The new data, presented by Evan Dellon, MD, MPH, of the Center for Gastrointestinal Biology and Disease at the UNC School of Medicine, contribute to a half-decade of promising research development into treating the rare disease.
What’s more, Dellon told HCPLive during AAAAI 2021, it contributes toward caring for a patient population without many, if any, available drugs.
“Right now in the US, there’s still a huge need for EoE treatments,” Dellon explained. “There’s still nothing approved in the US, and only one drug approved in Europe and Canada right now, which is topical steroids.”

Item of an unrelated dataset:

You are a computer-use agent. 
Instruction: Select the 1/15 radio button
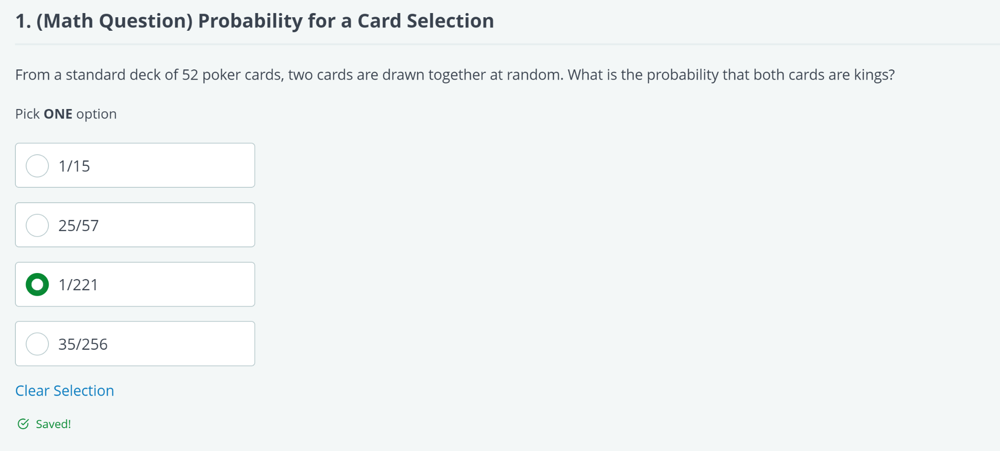coord(37,166)
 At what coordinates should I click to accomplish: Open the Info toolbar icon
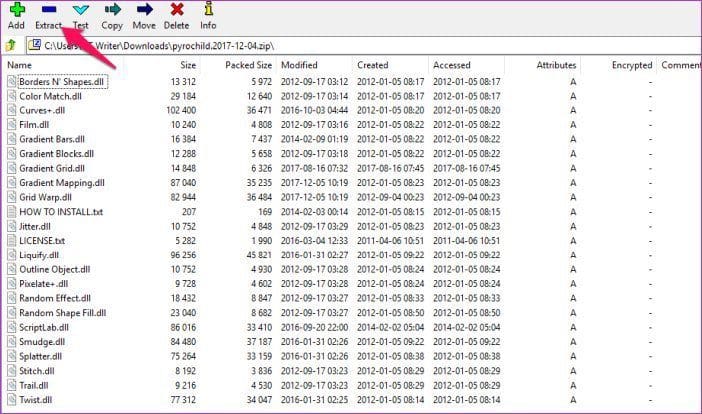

The new phase 3 outcomes build on recent phase 2 research for dupilumab, an interleukin 4 and 13 (IL-4; IL-13) targeting monoclonal antibody with indicated benefit across a spectrum of inflammatory disease. As Dellon explained, EoE pathogenesis involves cytokine inflammation similar to that of atopic dermatitis—for which dupilumab is already approved as a treatment.
“It seems to be a very potent anti-inflammatory approach for EoE, and it’s reasonably high up in the inflammatory cascade,” he explained. “So you theoretically see a nice downstream effect on the inflammatory effector cells.”